Big Ten conference Champions

NCAA, T–2nd
- Conference: Big Ten Conference
- Head coach: Sam Voinoff;

= 1955–56 Purdue Boilermakers men's golf team =

The 1955–56 Purdue Boilermakers men's golf team represented Purdue University. The head coach was Sam Voinoff, then in his seventh season with the Boilermakers. The team was a member of the Big Ten Conference. They won the Big Ten Conference championship and finished in a tie for second at the NCAA championships with North Texas. The co-captains of the team were Ed McCallum and Wayne Etherton.

== Roster ==

| Name | Year | High school | Hometown |
| Joe Campbell | Junior | Anderson High School | Anderson, Indiana |
| Art Lemon |  |  |  |
| Bill Redding | Junior |  | Logansport, Indiana |
| Wayne Etherton | Senior |  |  |
| Ed "Eddie" McCallum | Senior | Crawfordsville High School | Crawfordsville, Indiana |
| Tom Shaffer | Junior |  |  |
| Don Granger | Junior | Anderson High School | Anderson, Indiana |

- Source

== Schedule ==
- Tennessee W, 17–10
- Tennessee W, 15.5–11.5
- Vanderbilt W, 15.5–11.5
- Illinois W, 28–8
- Michigan State W, 24–12
- Detroit W, 34.5–1.5
- Indiana W, 27.5–8.5
- Notre Dame W, 29.5–6.5
- Ohio State L, 27.5–14.5
- Michigan L, 21.5–14.5
- Indiana W, 29.5–6.5
- Michigan W, 23–19
- Ohio State L, 23–13
- Northwestern W, 28.5–7.5
- Ohio State W, 29–7
- Michigan W, 19.5–6.5
- Notre Dame W, 25–11
- Detroit W, 33–3
- Wisconsin W, 24–12
- Northwestern W, 29.5–9.5
- Illinois W, 24–12
- Indiana W, 29.5–9.5
- Big Ten Championships, 1st of 10
- NCAA Championships, T–2nd of 31

==Big Ten Championship results==
===Team results===
- May 25–26, 1956 in Wilmette, Illinois and Northwestern was the host school.
- 1. Purdue 1,501
- 2. Michigan 1,508
- 3. Ohio State 1,509
- 4. Wisconsin 1,520
- 5. Northwestern 1,526
- 6. Illinois 1,549
- Michigan State 1,549
- Minnesota 1,549
- 9. Iowa 1,569
- 10. Indiana 1,590

===Individual results===
Joe Campbell won the Big Ten Conference individual title.
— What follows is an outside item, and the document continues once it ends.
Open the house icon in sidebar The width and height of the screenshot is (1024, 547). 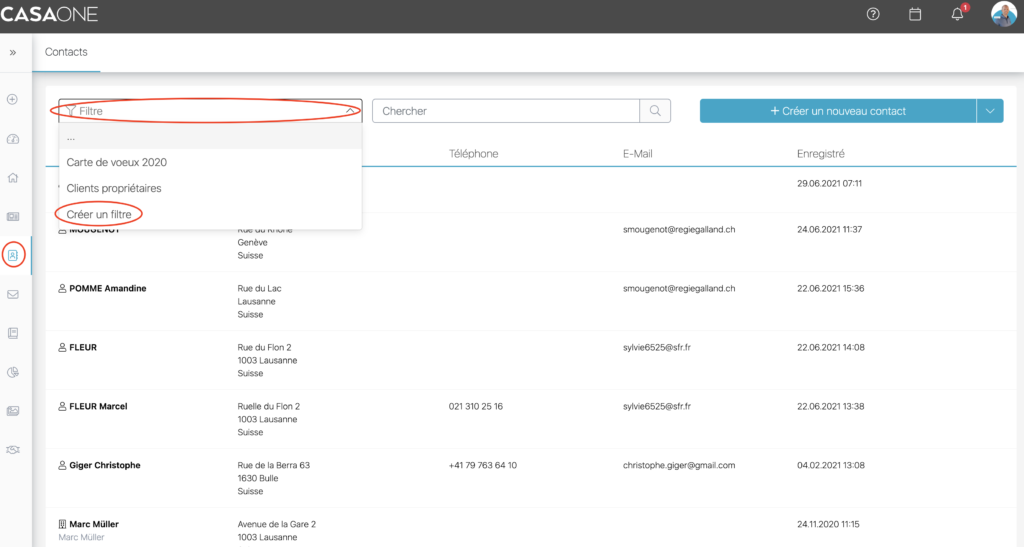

| Player | 1st | 2nd | 3rd | 4th | Total |
|---|---|---|---|---|---|
| Joe Campbell | 71 | 72 | 67 | 71 | 281 |
| Bill Redding | 76 | 74 | 77 | 75 | 303 |
| Wayne Etherton | 74 | 73 | 76 | 81 | 304 |
| Tom Schafer | 77 | 72 | 75 | 85 | 305 |
| Don Granger | 81 | 73 | 78 | 76 | 308 |
| Ed McCallum | 83 | 80 | 81 | 74 | 318 |

The top five player scores counted towards the championship.